▸ Aim of the exercise: Omit the images, then output each of the records below exactly.

-- Data provided follows --

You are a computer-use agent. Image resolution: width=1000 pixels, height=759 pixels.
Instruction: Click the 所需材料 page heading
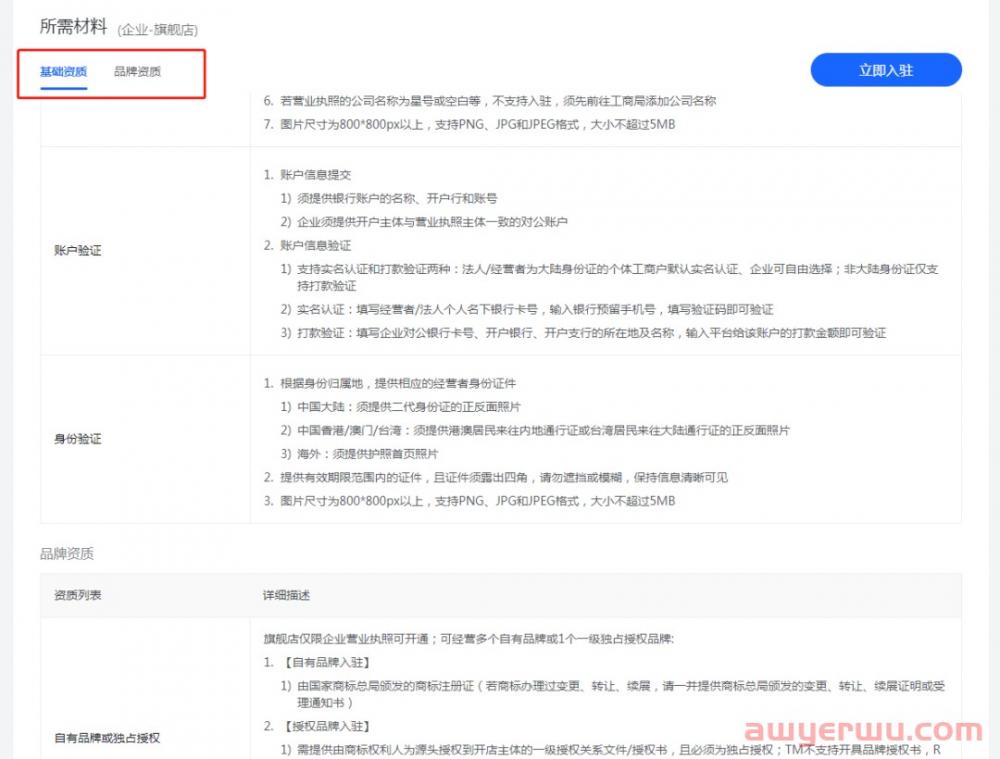pyautogui.click(x=73, y=27)
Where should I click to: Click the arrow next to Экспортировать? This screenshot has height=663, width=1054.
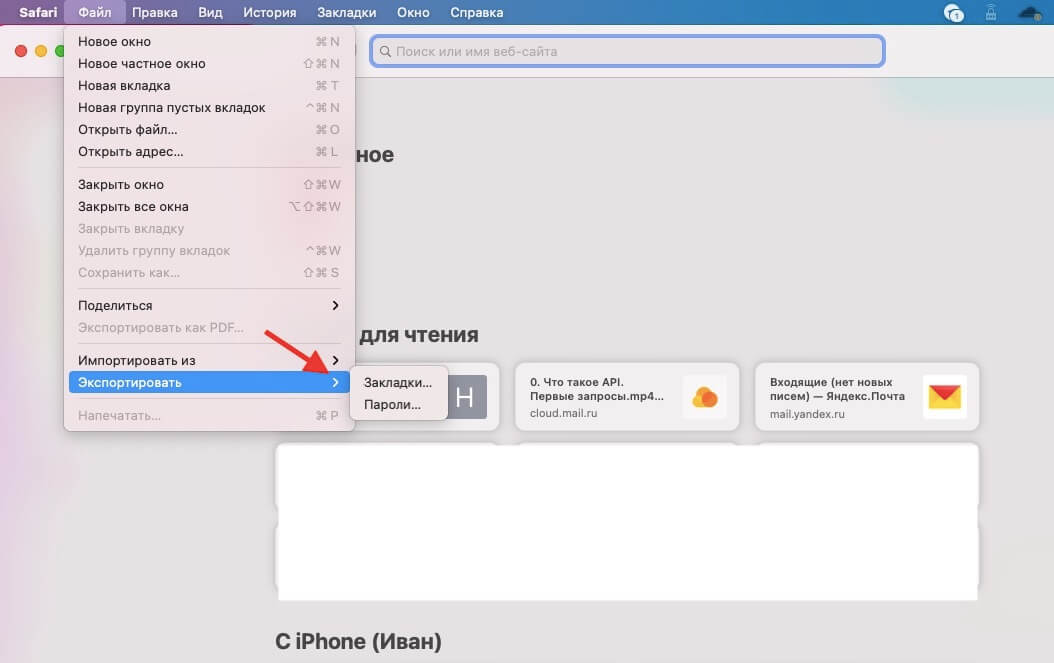point(335,382)
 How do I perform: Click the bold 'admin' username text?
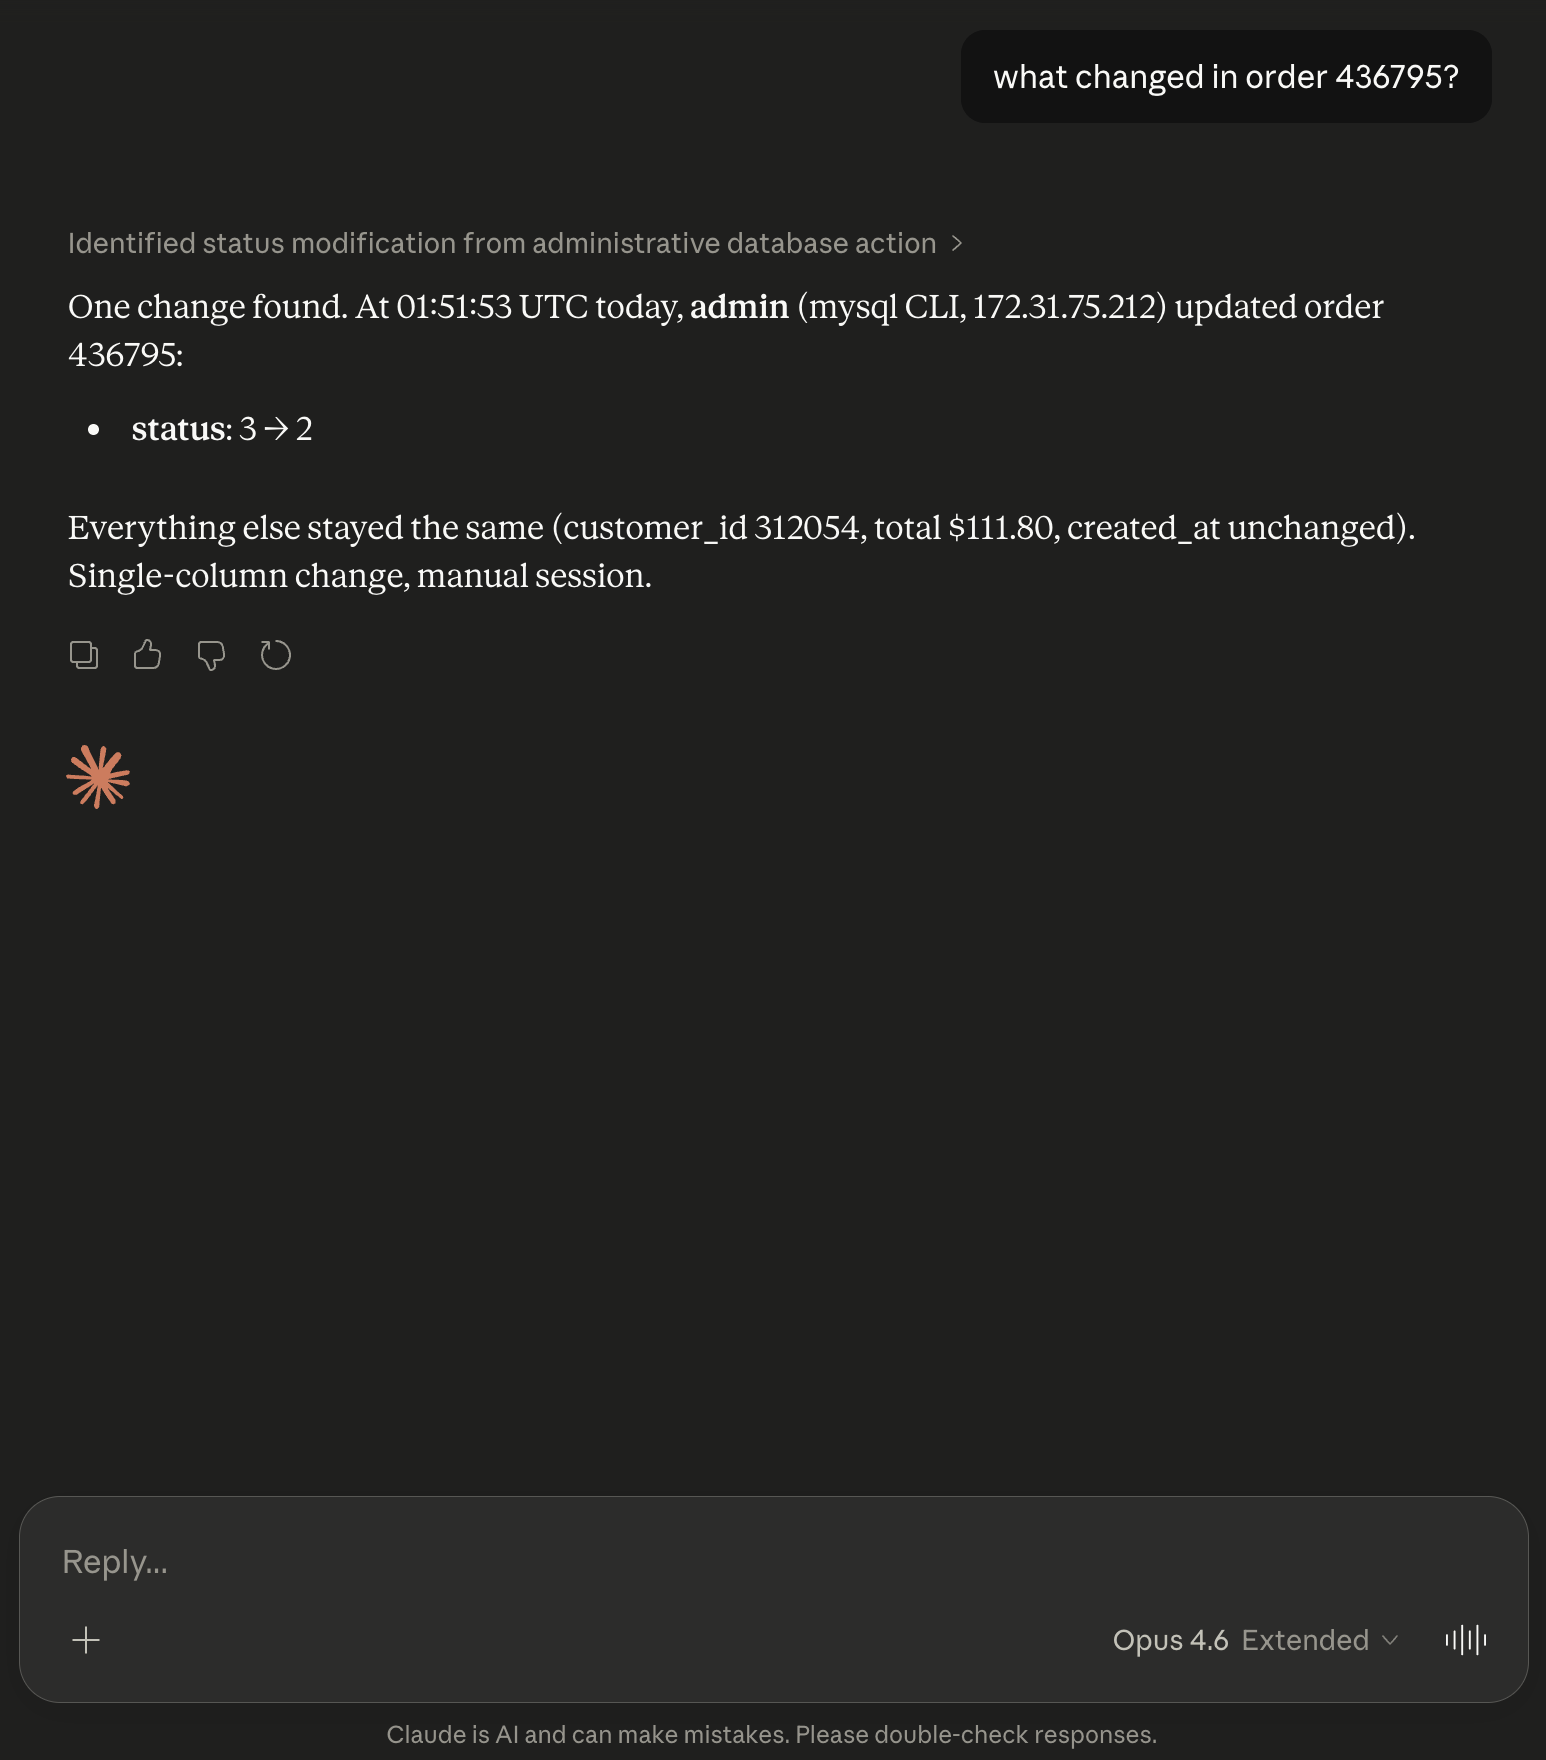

-- Data provided concluded --

▸ Response:
You are a computer-use agent. Image resolution: width=1000 pixels, height=759 pixels.
Instruction: Click the 所需材料 page heading
pyautogui.click(x=73, y=27)
Where should I click to: Click the arrow next to Экспортировать? This screenshot has height=663, width=1054.
point(335,382)
 How do I perform: Click the bold 'admin' username text?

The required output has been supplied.